That's the takeaway from a bracing new study showing that getting a total hip replacement does not itself lead to greater physical activity.
It's a notable finding, given the ubiquitous beliefs we tend to hold about hip replacement — that joint pain is all that stands between our elders and the dust accumulating on their ellipticals. That given a new femur cap, our feet will cease to lie fallow, exercise will follow, and the pounds will fall away like empty bottles of soaking salts.
Instead it turns out that when it comes to getting a new ball and socket in the space behind your front pocket, ramping up the exercise is the exception, not the rule.
The study, conducted by a team of Australian researchers and published in The Journal of Bone and Joint Surgery, looked at activity patterns and other markers of function for 51 hip replacement patients, age 66 on average, at a point before and after getting a new hip.
The project didn't merely check back in a week. The authors waited patiently, taking activity assessments a year after the surgeries had passed, and then another year after that, capitalizing on the truth-telling ways of wrist-worn activity trackers.
The data from those bands were added to the researchers' other assessments, readings and questionnaires that told a story of patients who reported less pain, increased quality of life and improvement in walking biomechanics, speed, and step-length.
But sadly, not a minute less was spent in the stationary configuration. On average.
Instead, the authors found that the patients were sedentary for nineteen and a half hours a day before the surgeries and after the surgeries as well. Again, on average.
Which is a big detail, says Dr. Michael Taunton, orthopedic surgeon at the Mayo Clinic.
"So there's some patients, because they are getting older, their activity is going down," he said. "You also have the few number of very young arthroplasty patients that actually do dramatically increase their activity. The study's not incorrect, but it's not telling the whole story."
Dr. Michael Taunton. Photo courtesy of Mayo Clinic.
Those new hips won't drive you to the gym
"I think that's something we consistently see," said Taunton, who is unconnected to the study. "That patients before and after arthroplasty, as a whole, aren't more active.
"If somebody hasn't been very active for ten years because their hip has hurt, then no, they're not going to get back to where they were ten years previously."
If you measure the number of steps per day that somebody takes before arthroplasty and after, Taunton says, "it actually doesn't change much. I think there's a lot of things that go into that."
For starters, Taunton says, the population undergoing hip replacement is often at a period in life when they are slowing down, irrespective of the limitations brought on by joint pain.
"Somewhere around the age of 70, you start to decline physically," he says. "It's unpreventable... I hear a lot of patients who say 'if I could get my hip replaced, I could be so much more active,' It's along the same lines of, 'if I could get my hip or knee replaced, I could lose weight.'
"We have found... that patients don't lose weight after getting a hip or knee replacement, on the whole. Some patients do. But we're talking about averages here. If somebody doesn't lead a very active lifestyle preoperatively, they are probably not going to change and become extraordinarily active people."

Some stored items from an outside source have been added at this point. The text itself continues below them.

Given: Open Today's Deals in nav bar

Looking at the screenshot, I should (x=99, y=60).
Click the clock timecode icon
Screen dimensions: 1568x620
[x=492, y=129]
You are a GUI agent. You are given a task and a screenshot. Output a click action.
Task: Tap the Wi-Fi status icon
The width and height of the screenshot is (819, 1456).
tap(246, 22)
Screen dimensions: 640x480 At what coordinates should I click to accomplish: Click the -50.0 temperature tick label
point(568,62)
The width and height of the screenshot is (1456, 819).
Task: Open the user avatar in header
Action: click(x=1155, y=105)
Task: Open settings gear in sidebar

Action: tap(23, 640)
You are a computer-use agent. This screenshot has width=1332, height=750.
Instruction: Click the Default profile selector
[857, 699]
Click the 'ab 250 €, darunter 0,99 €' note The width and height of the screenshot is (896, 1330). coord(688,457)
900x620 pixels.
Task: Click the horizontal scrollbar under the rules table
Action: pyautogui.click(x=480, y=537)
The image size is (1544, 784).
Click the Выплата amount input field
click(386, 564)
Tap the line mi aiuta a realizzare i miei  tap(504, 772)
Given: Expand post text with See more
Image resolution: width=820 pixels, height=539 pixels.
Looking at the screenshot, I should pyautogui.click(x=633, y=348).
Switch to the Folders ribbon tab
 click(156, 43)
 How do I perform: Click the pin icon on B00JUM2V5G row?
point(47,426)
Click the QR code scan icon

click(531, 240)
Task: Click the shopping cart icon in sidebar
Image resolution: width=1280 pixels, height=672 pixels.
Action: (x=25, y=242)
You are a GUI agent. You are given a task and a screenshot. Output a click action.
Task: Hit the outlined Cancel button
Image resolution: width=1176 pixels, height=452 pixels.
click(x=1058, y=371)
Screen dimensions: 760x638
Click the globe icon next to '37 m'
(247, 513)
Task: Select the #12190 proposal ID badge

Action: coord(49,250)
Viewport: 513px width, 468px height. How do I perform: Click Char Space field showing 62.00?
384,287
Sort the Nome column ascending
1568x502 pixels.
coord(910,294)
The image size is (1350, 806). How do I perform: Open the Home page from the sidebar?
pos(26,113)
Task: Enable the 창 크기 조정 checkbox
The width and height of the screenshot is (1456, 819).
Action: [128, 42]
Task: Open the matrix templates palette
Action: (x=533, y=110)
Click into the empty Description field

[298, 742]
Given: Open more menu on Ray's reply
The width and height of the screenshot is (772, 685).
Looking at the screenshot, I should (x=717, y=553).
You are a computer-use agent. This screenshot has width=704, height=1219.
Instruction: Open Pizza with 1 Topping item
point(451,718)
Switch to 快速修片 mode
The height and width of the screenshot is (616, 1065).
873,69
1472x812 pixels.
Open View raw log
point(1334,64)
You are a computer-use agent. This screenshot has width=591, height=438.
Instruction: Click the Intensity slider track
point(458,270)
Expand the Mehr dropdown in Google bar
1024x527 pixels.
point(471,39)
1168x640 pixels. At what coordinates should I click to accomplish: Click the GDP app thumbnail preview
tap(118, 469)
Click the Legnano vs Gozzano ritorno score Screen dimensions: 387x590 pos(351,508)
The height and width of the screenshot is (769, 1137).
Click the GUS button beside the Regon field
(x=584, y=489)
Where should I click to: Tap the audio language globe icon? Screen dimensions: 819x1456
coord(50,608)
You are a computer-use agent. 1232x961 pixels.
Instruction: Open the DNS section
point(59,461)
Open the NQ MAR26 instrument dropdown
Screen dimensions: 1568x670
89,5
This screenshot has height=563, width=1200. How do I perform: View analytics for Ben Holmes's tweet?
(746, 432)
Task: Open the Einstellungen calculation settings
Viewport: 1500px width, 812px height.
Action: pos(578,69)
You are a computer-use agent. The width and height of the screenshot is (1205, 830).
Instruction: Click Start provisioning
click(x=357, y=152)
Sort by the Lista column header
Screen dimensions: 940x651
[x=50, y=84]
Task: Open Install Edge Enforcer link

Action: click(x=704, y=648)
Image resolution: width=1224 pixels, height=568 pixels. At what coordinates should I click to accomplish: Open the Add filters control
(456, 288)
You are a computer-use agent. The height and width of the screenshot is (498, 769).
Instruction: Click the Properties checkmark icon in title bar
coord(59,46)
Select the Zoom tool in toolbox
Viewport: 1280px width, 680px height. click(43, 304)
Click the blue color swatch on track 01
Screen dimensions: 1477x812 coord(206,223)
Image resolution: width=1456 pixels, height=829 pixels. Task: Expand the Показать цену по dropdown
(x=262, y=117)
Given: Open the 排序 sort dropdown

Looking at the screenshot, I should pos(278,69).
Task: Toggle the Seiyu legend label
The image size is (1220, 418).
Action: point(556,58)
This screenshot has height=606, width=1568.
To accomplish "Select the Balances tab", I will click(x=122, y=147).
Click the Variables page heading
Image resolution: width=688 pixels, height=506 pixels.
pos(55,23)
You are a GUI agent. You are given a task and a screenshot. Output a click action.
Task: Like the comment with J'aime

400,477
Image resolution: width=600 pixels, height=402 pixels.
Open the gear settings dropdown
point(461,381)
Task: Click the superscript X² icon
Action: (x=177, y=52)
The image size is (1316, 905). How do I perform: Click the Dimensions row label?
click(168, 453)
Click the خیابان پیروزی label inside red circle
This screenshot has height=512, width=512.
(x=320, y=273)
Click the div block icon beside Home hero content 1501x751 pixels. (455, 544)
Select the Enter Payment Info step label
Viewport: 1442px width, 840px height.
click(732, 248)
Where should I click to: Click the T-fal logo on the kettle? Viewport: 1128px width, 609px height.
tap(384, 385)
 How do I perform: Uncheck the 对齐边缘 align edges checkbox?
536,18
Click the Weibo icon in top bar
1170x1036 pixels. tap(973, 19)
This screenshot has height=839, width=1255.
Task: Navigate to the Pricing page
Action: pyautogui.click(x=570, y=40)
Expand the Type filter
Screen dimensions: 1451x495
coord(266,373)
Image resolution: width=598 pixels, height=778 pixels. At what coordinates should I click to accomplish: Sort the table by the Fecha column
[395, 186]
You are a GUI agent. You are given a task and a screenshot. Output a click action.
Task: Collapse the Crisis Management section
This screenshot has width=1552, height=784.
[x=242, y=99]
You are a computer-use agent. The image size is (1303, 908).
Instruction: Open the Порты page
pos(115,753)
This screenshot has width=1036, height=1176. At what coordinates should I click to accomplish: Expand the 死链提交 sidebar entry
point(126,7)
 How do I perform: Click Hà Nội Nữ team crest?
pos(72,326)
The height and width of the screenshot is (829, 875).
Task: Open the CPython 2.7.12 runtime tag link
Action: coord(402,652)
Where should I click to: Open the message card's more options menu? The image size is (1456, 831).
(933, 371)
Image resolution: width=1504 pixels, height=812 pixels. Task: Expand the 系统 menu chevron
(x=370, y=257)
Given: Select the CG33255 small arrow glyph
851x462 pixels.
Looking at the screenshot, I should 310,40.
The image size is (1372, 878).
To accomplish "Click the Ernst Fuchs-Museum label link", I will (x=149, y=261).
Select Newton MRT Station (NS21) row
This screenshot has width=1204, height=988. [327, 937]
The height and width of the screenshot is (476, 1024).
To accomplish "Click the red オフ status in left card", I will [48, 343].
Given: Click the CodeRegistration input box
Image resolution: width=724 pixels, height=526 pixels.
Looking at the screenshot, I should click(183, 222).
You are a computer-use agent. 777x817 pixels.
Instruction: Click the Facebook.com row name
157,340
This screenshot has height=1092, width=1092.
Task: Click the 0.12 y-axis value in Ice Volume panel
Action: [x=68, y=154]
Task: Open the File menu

There's great news, on the other hand, for those who are extraordinarily active, because artificial hips can, as it turns out, take a powerful beating.
Taunton offers an anterior tissue sparing procedure that avoids cutting muscle, and for the patients who qualify, they leave the procedure with a hip that has no asterisk.
"I see them back at three months and I say, 'at this point you have no restrictions,'" he says. "'I say that 'you should let pain be your guide, but the more active and stronger you get, the better you're going to feel.'
"I really try to emphasize to them that they have no restrictions relative to their joints. Their restrictions are going to be based on their body."
Taunton says he has artificial hip recipients playing professional-level sports, and everything on down.
"I have people in the senior population that are waterskiing, downhill skiing, hiking, playing tennis and pickleball," he says. "The sky's the limit. The limits are way more about the patient's overall physical fitness, not about the joint replacement."
But you have to get out of your preoperative routine.
"Sometimes people feel like going out and walking every day is going to make them strong," he says, "and that's not the case. You need to do more varied activities and focused strengthening exercises to get that full benefit."
For their part, the Australian authors advised health systems to provide a more multifaceted model of care in the aftermath of hip replacement procedures, a hip surgery, in short, that also identifies barriers to activity in the aftermath of hip surgery.